The Assessing Officer disagreed with the assessee and held that the business
could be said to have been ‘set up’ only on 1-2-1996 when the bank account was
opened in the assessee’s name and, therefore, only the expenditure incurred
thereafter could be allowed as a deduction. He, accordingly, disallowed the
expenditure to some extent. On appeal, the Commissioner (Appeals) confirmed the
impugned order.
On second
appeal :
Held
Section 3
defines previous year and it says that the first previous year commences from
the date of setting up of the business. It is well-settled that there is a
difference between the date of setting up of a business and the date of
commencement of the business. There may be an interregnum between the date of
setting up of the business and the date of actual commencement of the business,
but under the Act all expenses incurred after the date of setting up are
allowed as a deduction under section 28. [Para 3]
It is
well-settled that the question when a business may be said to have been set up
is dependent on the facts of each case and largely on the nature of the
business proposed to be undertaken. The assessee was a financial company
authorised to advance loans for interest to facilitate customers to purchase
consumer durables, though the business was not limited to advancing monies for
acquiring consumer durables. The business was not also limited to consumers who
proposed to buy products of ‘K’. In the case of a company engaged in rendering
financial services, it is possible to say that the business is set up when the
directors are appointed, staff such as regional and branch managers are
appointed and their salaries are paid, computers are acquired and installed and
the company is ready to commence business. It could not be said that the
assessee’s business was set up only when the bank account was opened on
1-2-1996 because prior thereto the assessee, though it did not have a bank
account, was incurring the expenditure through ‘K’ or ‘E’. The absence of a bank
account could not impede the setting up of the business. The computers and
peripherals were purchased vide
order placed on ‘H’ on 4-9-1995 and the required end-user certificate was also
issued. The total cost of the purchase was Rs. 29.84 lakhs. Branch managers
were appointed in October 1995. Regional managers were appointed during the
same time.

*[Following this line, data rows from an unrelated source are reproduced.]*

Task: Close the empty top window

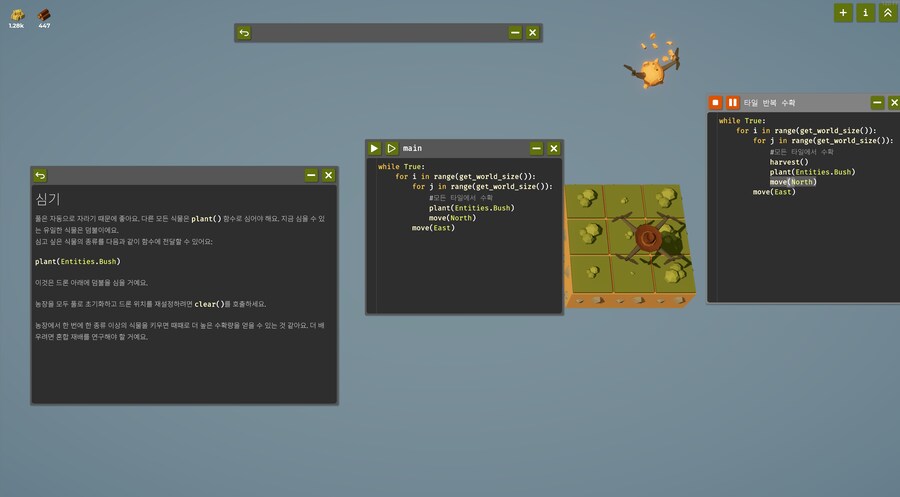Action: click(532, 33)
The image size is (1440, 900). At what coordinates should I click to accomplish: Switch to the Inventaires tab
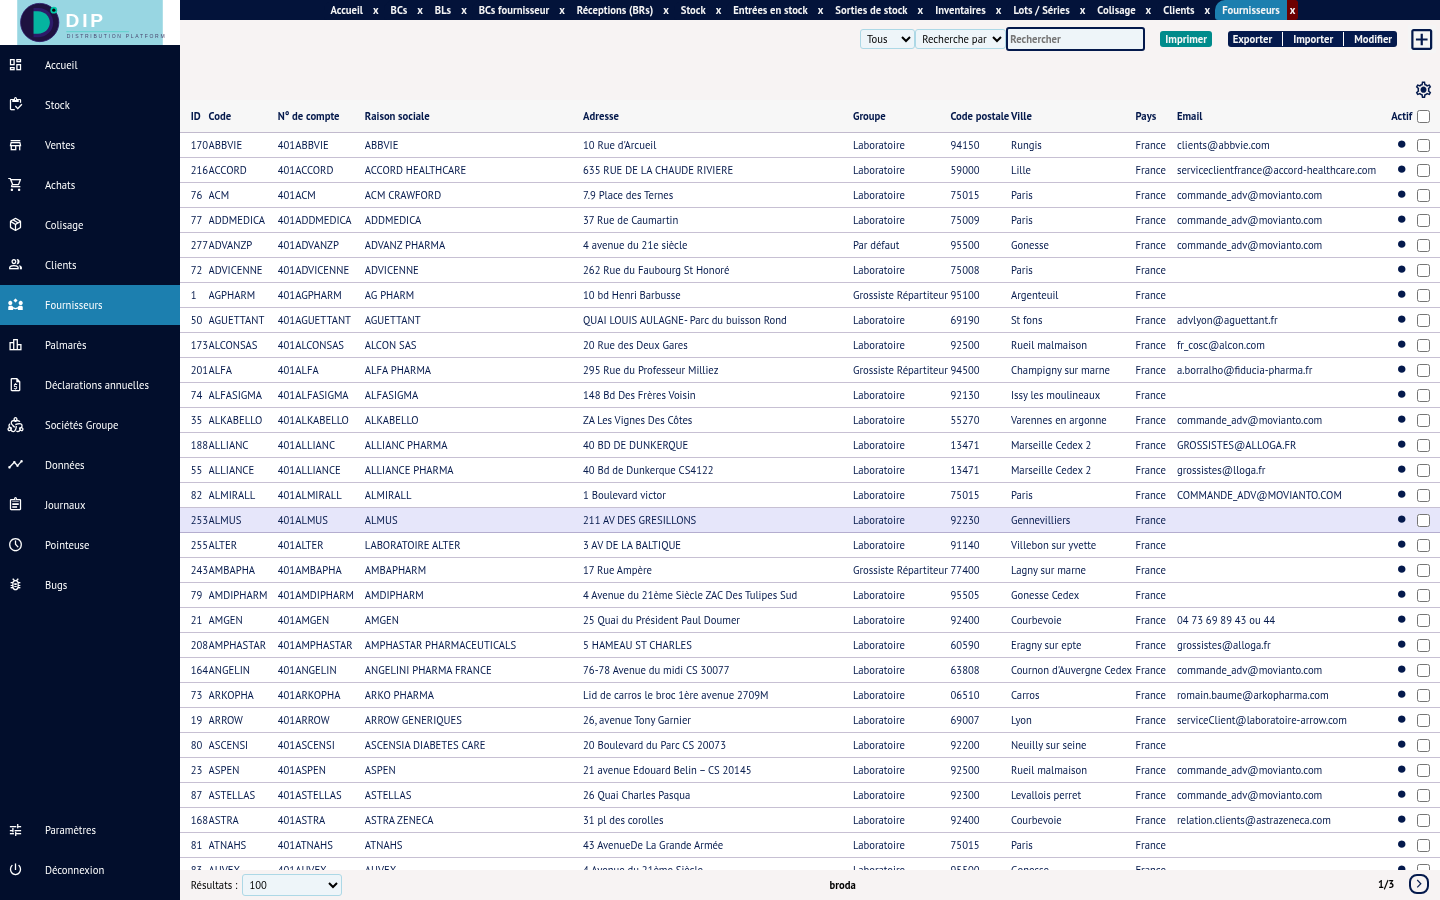click(960, 10)
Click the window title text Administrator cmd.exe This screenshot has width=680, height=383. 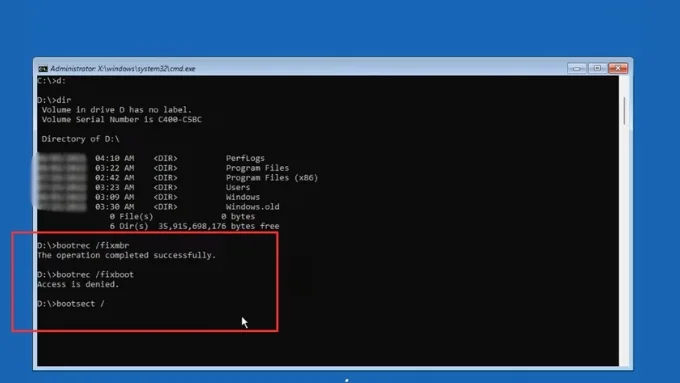click(x=123, y=69)
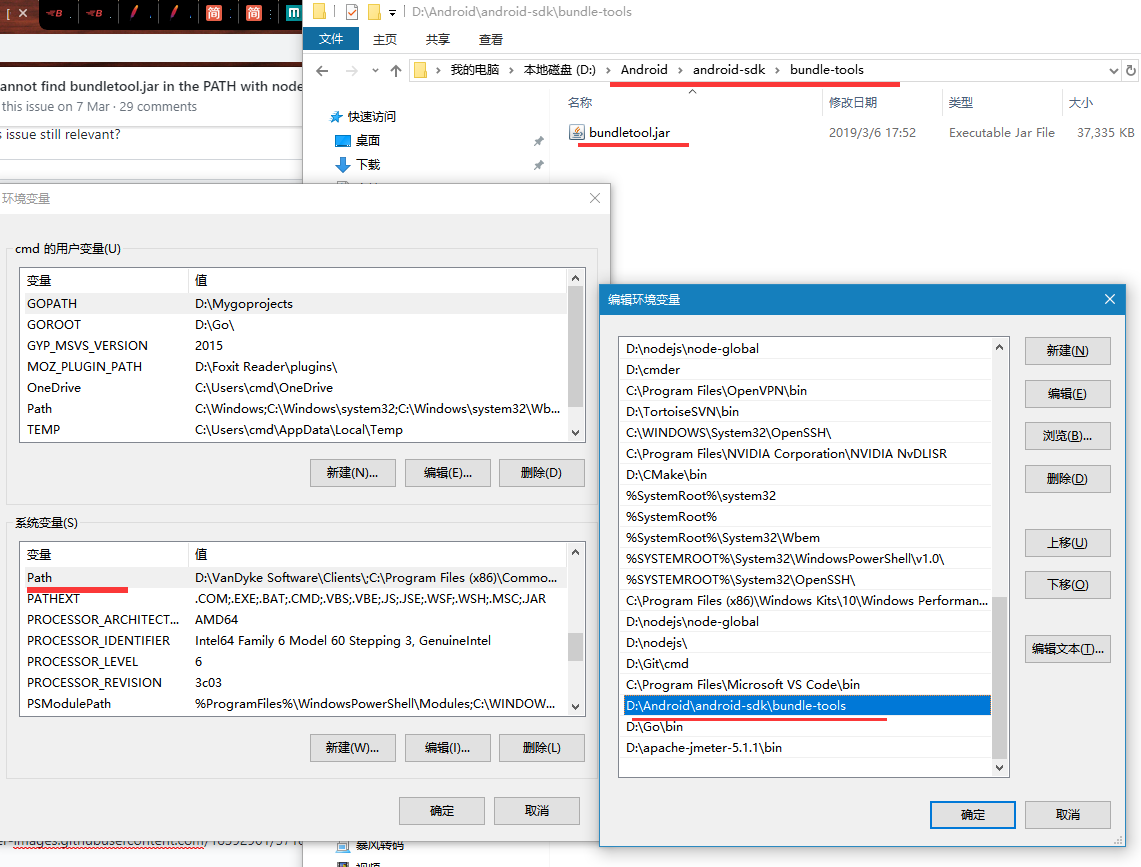Open the 文件 menu tab
Viewport: 1141px width, 867px height.
point(331,39)
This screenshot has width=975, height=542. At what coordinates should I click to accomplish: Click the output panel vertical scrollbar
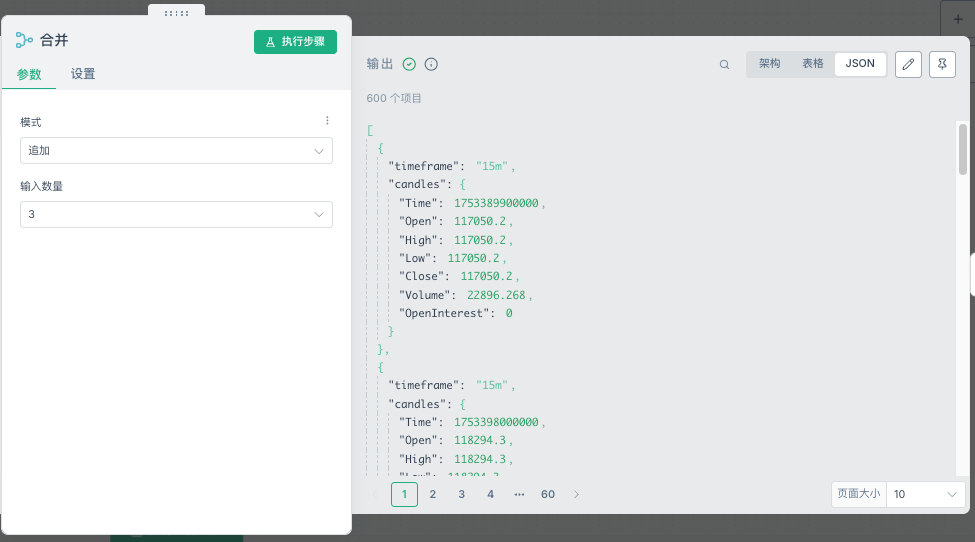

The assessment order showed that the salaries were paid from
November 1995 including allowances, bonus, gratuity and contribution to
provident and other funds. The office rent for November and December 1995 and
January 1996 had also been paid. It was, thus, clear that the establishment and
staff were put in place by the end of October 1995 and the assessee was ready
to commence its business from 1-11-1995. ‘S’ had also submitted its bill dated
30-10-1995 for Rs. 2,91,486 for professional services rendered in connection
with recruitment of 19 candidates for the post of accounts manager and
incidental expenses. The fact that the foreign loan and FIPB approval for equity
investment by ‘W’ of USA were given in January 1996 did not mean that the
business was not set up before these events. These were not statutory
formalities and even without the foreign loan and the equity participation, the
assessee-company was in a position to carry on the business in accordance with
the objects clause of its memorandum of association from November 1995 when it
had its own offices, branch and regional managers and staff, computers
installed and was ready to commence its activities. [Para 4]
Therefore,
the assessee had set up its business on 1-11-1995 and not on 1-2-1996 as
claimed by the income-tax authorities. Therefore, the disallowance of the
expenditure made on this basis was not justified and was liable to be deleted.
[Para 5]
Editor’s note
(i) Where the last day to deposit the employees’ contribution to the
provident fund, fell on sunday on which day the provident fund office remained
closed, in such circumstances, assessee was justified in depositing the
contribution of next day and, same had to be considered within time in lieu of
section 10 of General Clauses Act, 1897.
(ii) Where the Tribunal in quantum appeal had upheld the assessee’s
claim that it had set up the business on 1-11-1995, levy of penalty upon the
assessee on the ground that the assessee knowingly and deliberately claimed the
pre-set up expenses which were not allowable as deduction, was not justified.